Given instruction => Quote the data word for word, from its first line through the line that contains "Navigate back using", including that line.

Exercise materials =>
◇ ◇ ◇ ◇ ◇ ◇ ◇

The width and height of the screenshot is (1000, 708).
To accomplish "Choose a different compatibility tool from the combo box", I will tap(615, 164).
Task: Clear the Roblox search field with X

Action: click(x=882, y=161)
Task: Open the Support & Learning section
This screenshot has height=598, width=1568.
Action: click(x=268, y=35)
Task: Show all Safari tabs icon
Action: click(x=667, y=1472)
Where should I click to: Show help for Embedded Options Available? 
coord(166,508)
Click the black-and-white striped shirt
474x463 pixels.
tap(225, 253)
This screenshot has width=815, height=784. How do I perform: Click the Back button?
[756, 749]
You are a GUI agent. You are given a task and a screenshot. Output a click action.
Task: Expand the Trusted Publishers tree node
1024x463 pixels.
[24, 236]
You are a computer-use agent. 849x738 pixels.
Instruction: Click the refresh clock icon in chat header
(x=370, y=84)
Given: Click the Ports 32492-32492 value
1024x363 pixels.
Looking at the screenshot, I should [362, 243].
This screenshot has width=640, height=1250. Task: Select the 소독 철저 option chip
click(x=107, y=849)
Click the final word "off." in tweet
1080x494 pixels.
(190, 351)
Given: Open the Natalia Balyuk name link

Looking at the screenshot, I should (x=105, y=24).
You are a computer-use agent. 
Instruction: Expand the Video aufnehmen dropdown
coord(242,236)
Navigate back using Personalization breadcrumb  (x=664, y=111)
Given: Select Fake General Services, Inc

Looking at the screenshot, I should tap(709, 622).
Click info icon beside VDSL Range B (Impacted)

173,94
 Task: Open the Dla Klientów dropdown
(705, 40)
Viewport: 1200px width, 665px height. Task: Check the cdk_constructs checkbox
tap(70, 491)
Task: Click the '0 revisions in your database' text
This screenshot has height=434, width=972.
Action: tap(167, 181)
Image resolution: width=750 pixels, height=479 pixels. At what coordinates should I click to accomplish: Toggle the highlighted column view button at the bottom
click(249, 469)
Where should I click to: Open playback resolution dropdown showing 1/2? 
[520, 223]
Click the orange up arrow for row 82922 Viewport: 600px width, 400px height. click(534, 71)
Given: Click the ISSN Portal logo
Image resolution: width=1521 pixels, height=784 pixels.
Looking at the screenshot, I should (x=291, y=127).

◇ ◇ ◇ ◇ ◇ ◇ ◇

Solution to this exercise =>
The width and height of the screenshot is (1000, 708).
To accomplish "Choose a different compatibility tool from the combo box", I will tap(615, 164).
Task: Clear the Roblox search field with X

Action: click(x=882, y=161)
Task: Open the Support & Learning section
This screenshot has height=598, width=1568.
Action: click(x=268, y=35)
Task: Show all Safari tabs icon
Action: click(x=667, y=1472)
Where should I click to: Show help for Embedded Options Available? 
coord(166,508)
Click the black-and-white striped shirt
474x463 pixels.
tap(225, 253)
This screenshot has width=815, height=784. How do I perform: Click the Back button?
[756, 749]
You are a GUI agent. You are given a task and a screenshot. Output a click action.
Task: Expand the Trusted Publishers tree node
1024x463 pixels.
[24, 236]
You are a computer-use agent. 849x738 pixels.
Instruction: Click the refresh clock icon in chat header
(x=370, y=84)
Given: Click the Ports 32492-32492 value
1024x363 pixels.
Looking at the screenshot, I should [362, 243].
This screenshot has width=640, height=1250. Task: Select the 소독 철저 option chip
click(x=107, y=849)
Click the final word "off." in tweet
1080x494 pixels.
(190, 351)
Given: Open the Natalia Balyuk name link

Looking at the screenshot, I should (x=105, y=24).
You are a computer-use agent. 
Instruction: Expand the Video aufnehmen dropdown
coord(242,236)
Navigate back using Personalization breadcrumb  (x=664, y=111)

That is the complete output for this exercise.